Triumph didn’t hold back in its race to improve its flagship, upgrading the 2000 to a Mk2 just a year after giving it the TR6 sports car’s engine to create the 2.5 PI.
The Coventry firm stretched the 2000 by some 22cm and made the cabin yet plusher, increasing weight by around 50kg but not resultantly denting performance, because Michelotti’s new design created less aerodynamic drag.
The tasteful curved wooden fascia, leather-rimmed sports wheel and multi-purpose levers “deserved the highest praise”.
We weren’t keen on the softer suspension, which borderered on sloppy, but we liked tremendously the new option of power steering, even if it diminished the feel a bit.
At about £1800 (£23,895 today), the 2.5 PI was rather pricier than the carburetted 2000, but then its 2.5-litre straight six produced almost 50% more power than the 2.0-litre one (132bhp over 90bhp).
“At that price, it’s still good value, possessing an unusual amount of refinement, luxury and very brisk performance. It’s very satisfying, standing up well against European competition for quality, refinement and efficiency as much as appearance.”
Sadly, it would be the last big Triumph, the Rover SD1 being the flagship of a more consolidated British Leyland from 1976.
The toy Ford GT40 and other motoring-related Christmas presents
This Christmas, children and adults alike will mostly have hopefully put eyewideningly expensive and complicated electronics on their Santa wishlists. Life just used to be so much simpler, as evidenced by our 1969 gift guide.

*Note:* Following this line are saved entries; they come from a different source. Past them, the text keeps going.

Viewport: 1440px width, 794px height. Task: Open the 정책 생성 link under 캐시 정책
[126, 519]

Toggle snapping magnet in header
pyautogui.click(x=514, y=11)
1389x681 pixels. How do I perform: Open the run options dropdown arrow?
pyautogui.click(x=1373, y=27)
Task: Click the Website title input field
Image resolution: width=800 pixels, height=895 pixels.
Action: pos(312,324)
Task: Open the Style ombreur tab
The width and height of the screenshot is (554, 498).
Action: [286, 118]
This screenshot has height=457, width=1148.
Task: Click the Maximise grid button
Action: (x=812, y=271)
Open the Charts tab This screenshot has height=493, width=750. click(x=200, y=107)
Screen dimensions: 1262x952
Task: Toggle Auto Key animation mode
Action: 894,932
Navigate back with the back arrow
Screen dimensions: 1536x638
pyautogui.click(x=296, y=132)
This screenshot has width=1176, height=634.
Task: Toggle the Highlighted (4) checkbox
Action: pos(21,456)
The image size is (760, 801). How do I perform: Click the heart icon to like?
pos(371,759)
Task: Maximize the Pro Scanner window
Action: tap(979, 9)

The gadget that brought the Autocar office to a standstill? Not a digitally modelled Ford GT40 that you could race on perfectly recreated tracks against other people from all over the world in real time, but a battery-operated model of a Ford GT40 into which you could feed cards to make it drive itself through a series of little cones. This Mettoy toy must have been mind-blowing back then.